Who would have guessed that the question of what kind of beer Canadians enjoy and the reason for this long weekend are so clearly entwined with constitutional declarations made 150 years ago. Canadians can raise a glass to our founders this weekend, and make a toast to their support of free trade across provincial boundaries.
Some recent news that the Supreme Court of Canada will be reviewing the case of a New Brunswick resident who successfully challenged laws banning possession of alcohol purchased outside of the provincial monopoly raises key constitutional issues of inter-provincial trade. Brewers looking to level the economic playing field on inter-provincial sales may be in for an opportunity.
Lawyers for two brewers, in Ontario and Saskatchewan, are challenging the constitutionality of Alberta’s tax system which imposes a levy on small brewers of $1.25 per liter sold. This levy is used by the Alberta government as a grant to prop up its own beer producers, effectively shielding them from competition by breweries outside of the province.
Lawyers for the Ontario and Saskatchewan brewers are arguing that the current levy/subsidy regime, which replaced the New West Partnership Trade Agreement (an arrangement that gave more direct tax advantages to brewers in Western Canada) economically discriminates against brewers because of their geographic location. In effect, a grant applied preferentially to Alberta-based brewers to refund a direct charge on sales is a tariff, argue the Ontario and Saskatchewan lawyers.
The allegation that the Alberta government and its liquor commission are attempting to subsidize Alberta-based breweries through the use of indirect forms of taxation is not without precedent. In the 96 years since the Supreme Court first ruled on the interpretation of section 121 of the Constitution Act, which requires that goods from one province to another be “admitted free,” Canadian provinces have enacted an array of so-called non-tariff barriers. These nontariff barriers were not struck down because the Supreme Court took the view that prohibitions and other restrictions are valid so long as they are not specifically enacted as tariffs. In other words, outright bans on products outside of the province are valid as they are not framed as ‘tariffs.’
All of this could be changing, especially as the recent scholarship used in the New Brunswick challenge shows that the framers of Canada’s constitution intentionally used broad language in section 121 to ensure that provinces would not impose non-tariff barriers as the United States had done to British colonies around the time of Confederation.

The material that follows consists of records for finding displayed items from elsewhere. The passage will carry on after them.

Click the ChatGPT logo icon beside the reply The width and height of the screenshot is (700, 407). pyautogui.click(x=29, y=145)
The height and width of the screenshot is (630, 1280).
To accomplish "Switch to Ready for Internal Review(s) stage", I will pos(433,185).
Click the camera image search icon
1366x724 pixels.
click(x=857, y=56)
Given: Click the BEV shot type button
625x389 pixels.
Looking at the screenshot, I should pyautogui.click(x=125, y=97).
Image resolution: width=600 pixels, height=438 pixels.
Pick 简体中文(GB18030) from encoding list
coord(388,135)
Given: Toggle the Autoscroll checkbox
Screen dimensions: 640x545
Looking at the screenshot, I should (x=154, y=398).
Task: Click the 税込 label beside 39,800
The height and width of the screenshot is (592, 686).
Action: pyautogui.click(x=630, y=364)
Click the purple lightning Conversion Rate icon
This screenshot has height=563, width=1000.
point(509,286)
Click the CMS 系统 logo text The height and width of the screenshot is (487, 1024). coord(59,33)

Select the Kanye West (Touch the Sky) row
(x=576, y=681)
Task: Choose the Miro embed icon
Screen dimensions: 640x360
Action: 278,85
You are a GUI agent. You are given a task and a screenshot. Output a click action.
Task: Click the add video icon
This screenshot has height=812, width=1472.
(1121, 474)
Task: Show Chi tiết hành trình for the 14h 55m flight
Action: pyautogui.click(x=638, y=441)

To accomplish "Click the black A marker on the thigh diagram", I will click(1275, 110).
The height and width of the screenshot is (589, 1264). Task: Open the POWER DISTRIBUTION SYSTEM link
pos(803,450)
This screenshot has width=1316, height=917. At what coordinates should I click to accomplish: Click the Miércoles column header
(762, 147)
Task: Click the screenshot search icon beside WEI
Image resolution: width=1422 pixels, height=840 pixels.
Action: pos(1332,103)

With the upcoming 150th anniversary of Confederation, I encourage the Supreme Court to revisit its earlier decisions by adopting a purposive approach to the “free trade” clause in section 121. As Canada continues to take a leadership role in reducing international barriers to trade, it is time to examine our own internal barriers on issues near and dear to many Canadians – such as the price of beer. If it looks like a tariff, has the same economic effect as a tariff, and lessens competition like a tariff, it’s time to strike it down like a tariff.
With perhaps a beer in hand, Canadian jurists should spend the long weekend carefully examining some of the issues that are fundamental to the Canadian constitutional identity.